Placental small extracellular vesicles as modulators of bisphenol A-induced oxidative stress and mitochondrial activation in human astrocytoma cells (U-373 MG)

: Astrocytes play a crucial role in maintaining central nervous system homeostasis, supporting neuronal function and regulating oxidative stress. The placenta, through the secretion of small extracellular vesicles (sEVs), facilitates communication between the maternal and fetal environments, potentially mitigating external stressors. Bisphenol A (BPA), an endocrine disruptor, has been implicated in oxidative stress and mitochondrial dysfunction, particularly in the developing brain. However, the mechanisms by which placental sEVs influence astrocyte responses to BPA remain unclear. This study investigates the effects of BPA on astrocyte oxidative stress and mitochondrial activity and explores how placental sEVs modulate these responses. Human glioblastoma astrocytoma (U-373 MG) cells were exposed to environmentally relevant concentrations of BPA (10 nM), with or without placental sEVs isolated from human term placental explants.
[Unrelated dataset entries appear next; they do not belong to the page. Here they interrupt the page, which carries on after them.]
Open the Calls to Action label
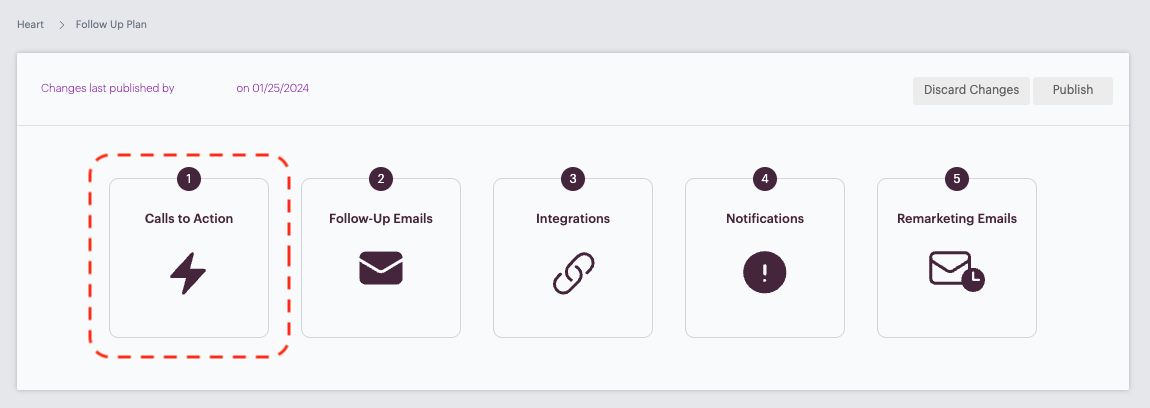This screenshot has height=408, width=1150. [x=188, y=219]
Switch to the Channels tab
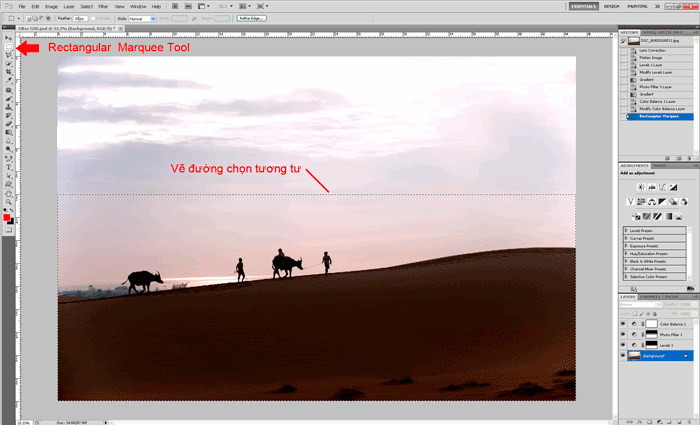The height and width of the screenshot is (425, 700). 649,297
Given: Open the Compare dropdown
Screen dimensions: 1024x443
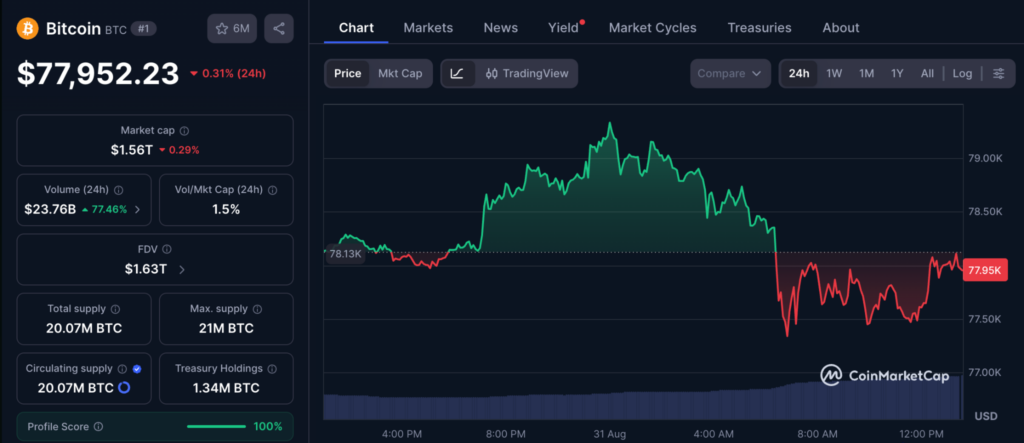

Reactive oxygen species (ROS) levels, mitochondrial activation, and antioxidant enzyme expression (SOD1, GCLC, and GSTA) were assessed. Direct BPA exposure increased astrocyte ROS levels and mitochondrial activation, indicative of oxidative stress. Placental sEVs were rapidly internalized by astrocytes and counteracted BPA-induced ROS accumulation, restoring mitochondrial homeostasis. Notably, sEVs from BPA-exposed placental explants were more efficiently incorporated into astrocytes, suggesting an adaptive response. sEVs treatment also upregulated antioxidant enzyme expression and reduced inflammatory cytokine markers (CCL2 and IL-1β), indicating a potential protective mechanism. These findings suggest that placental sEVs play a critical role in modulating astrocyte responses to oxidative stress and mitochondrial dysfunction. The ability of sEVs to restore redox homeostasis highlights their potential physiological function in fetal neuroprotection against environmental stressors.NEW & NOTEWORTHY The study demonstrates that BPA induces oxidative stress and mitochondrial dysfunction in human astrocytes. It introduces a novel role of sEVs in counteracting these effects by reducing ROS, restoring mitochondrial activity, and upregulating antioxidant enzymes. Notably, sEVs from BPA-exposed placental explants were more efficiently incorporated into astrocytes, suggesting an adaptive protective mechanism. These findings highlight a potential fetal neuroprotective role of placental sEVs against environmental stressors.